The 1945 destruction of Hiroshima by a US bomber “demonstrated that mankind possessed the means to destroy itself,” Mr Obama told an audience at the city’s Peace Memorial Park that included elderly survivors of the bombing.
“We come to ponder the terrible forces unleashed in the not so distant past. We come to mourn the dead ... their souls speak to us and ask us to look inward. To take stock of who we are and what we might become,” he said.
The long-awaited speech, delivered under a dusky sky near the city's iconic Dome, ended with an emotional meeting between Mr Obama and Sunao Tsuboi, one of Japan's most famous A-bomb victims, or hibakusha.
The 91-year-old, visibly scarred Tsuboi gripped the president’s hand and held it until he had delivered a short pre-prepared speech. There was some doubt whether Mr Obama would meet any survivors at all, given how charged such an encounter might be.
Mr Tsuboi had repeatedly said that he never believed a sitting US president would visit the city while he was still alive.
‘Innocent lives’
Before walking to the park’s cenotaph, Mr Obama briefly visited the museum, which contains artifacts from the bombing, including a toddler’s charred tricycle and a watch that stopped at 8:15am on August 6th, 1945.
The uranium bomb that detonated over Hiroshima at that moment killed an estimated 70,000. Tens of thousands more died in the subsequent months and years from burns and radiation-related illnesses. The destruction of Hiroshima and Nagasaki three days later are still the only instances of nuclear weapons used in warfare.
Both Mr Obama and Japanese prime minister Shinzo Abe laid wreaths at the cenotaph. Mr Abe recalled the thousands of "innocent lives" blinked out by the bomb. "This tragedy must not be allowed to occur again," he said. "We are determined to realise a world free of nuclear weapons."
In a careful piece of political theatre, the two leaders turned to shake hands in front of the cenotaph, a symbolic gesture designed to show the strength of the unlikely alliance that grew from the ashes of the second World War.
Controversy dogged the event. Some survivors and prominent Japanese politicians demanded an apology, which Mr Obama, mindful of the political fallout back home, where many believe the bombing helped end the war, never uttered.
Many survivors are critical of Mr Obama's record on nuclear disarmament, despite a now famous anti-nuclear pledge in 2009, which won him a Nobel Peace Prize. Mr Abe's efforts to pull Japan away from the pacifism that took root in Japan after 1945 are also unpopular in Hiroshima.

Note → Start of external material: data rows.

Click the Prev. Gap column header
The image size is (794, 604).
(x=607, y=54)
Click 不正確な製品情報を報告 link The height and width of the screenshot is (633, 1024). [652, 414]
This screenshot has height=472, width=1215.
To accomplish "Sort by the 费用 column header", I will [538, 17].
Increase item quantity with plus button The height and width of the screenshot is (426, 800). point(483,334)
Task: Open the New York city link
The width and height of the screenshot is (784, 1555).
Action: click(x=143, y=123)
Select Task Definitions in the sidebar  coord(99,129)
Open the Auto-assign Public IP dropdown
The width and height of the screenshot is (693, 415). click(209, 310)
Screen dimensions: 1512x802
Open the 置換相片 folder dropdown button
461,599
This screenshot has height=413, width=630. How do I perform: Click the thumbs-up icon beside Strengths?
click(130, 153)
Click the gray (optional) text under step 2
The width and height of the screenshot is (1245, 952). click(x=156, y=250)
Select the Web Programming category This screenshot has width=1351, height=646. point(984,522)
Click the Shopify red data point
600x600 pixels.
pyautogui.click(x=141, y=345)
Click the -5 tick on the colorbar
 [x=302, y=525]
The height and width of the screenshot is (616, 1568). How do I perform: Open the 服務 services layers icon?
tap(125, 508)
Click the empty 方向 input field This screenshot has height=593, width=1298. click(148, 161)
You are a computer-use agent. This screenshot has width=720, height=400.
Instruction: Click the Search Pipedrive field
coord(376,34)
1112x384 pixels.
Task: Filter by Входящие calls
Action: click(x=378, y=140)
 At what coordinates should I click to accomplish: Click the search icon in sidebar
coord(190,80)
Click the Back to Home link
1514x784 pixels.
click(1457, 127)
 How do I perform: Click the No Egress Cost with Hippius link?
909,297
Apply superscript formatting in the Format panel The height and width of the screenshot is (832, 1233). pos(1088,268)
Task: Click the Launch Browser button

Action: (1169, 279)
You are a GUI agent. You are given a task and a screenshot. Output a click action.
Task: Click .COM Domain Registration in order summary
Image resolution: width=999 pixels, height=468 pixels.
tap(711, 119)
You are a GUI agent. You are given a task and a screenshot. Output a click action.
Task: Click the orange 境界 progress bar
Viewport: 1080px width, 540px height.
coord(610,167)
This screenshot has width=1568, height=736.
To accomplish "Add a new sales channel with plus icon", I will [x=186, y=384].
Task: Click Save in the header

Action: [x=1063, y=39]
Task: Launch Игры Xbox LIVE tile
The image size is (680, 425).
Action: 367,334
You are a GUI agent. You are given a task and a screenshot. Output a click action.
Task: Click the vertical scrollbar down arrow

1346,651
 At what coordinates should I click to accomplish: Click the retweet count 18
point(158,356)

The select audience included US Ambassador to Japan Caroline Kennedy, daughter of slain president John F Kennedy, and Shigeaki Mori, a hibakusha who fought for official recognition of the 12 Americans killed in the Hiroshima bombing. Mr Obama was later seen hugging Mr Mori.
In a typically eloquent speech, Mr Obama warned that mankind’s technological abilities risked outstripping moral progress. “Technological progress without an equivalent progress in human institutions can doom us,” he said, adding that such technology “requires a moral revolution as well.”